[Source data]
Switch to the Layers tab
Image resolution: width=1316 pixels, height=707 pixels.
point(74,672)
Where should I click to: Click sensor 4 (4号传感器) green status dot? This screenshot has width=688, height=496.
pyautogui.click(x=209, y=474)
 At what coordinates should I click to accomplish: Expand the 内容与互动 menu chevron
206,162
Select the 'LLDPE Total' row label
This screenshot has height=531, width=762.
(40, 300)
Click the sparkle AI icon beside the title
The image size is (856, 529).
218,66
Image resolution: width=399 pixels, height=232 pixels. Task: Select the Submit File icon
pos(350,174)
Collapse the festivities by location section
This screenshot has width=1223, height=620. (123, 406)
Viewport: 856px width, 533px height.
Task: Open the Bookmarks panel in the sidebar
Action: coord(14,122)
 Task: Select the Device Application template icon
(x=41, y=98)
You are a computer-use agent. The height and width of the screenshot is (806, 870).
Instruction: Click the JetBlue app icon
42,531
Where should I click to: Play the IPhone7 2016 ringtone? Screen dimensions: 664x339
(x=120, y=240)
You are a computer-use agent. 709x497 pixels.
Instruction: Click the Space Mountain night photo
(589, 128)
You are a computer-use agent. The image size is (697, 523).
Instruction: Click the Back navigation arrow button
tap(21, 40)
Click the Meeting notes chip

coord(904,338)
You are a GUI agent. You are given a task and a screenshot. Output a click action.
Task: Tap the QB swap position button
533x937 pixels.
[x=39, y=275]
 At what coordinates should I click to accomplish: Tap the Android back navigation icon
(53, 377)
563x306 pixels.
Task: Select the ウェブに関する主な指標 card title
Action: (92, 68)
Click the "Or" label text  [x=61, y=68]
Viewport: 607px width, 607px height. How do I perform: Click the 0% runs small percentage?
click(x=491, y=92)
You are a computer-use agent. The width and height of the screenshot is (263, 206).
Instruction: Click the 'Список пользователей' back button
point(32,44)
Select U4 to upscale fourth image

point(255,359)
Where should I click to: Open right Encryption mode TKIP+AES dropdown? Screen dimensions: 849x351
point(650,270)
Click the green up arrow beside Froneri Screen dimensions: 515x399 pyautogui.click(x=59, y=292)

* What is required *
Please provide an exact transcription of each line from the one holding "Where should I click to: Open" through the final line of the data above.

* Problem solution *
Where should I click to: Open right Encryption mode TKIP+AES dropdown? Screen dimensions: 849x351
point(650,270)
Click the green up arrow beside Froneri Screen dimensions: 515x399 pyautogui.click(x=59, y=292)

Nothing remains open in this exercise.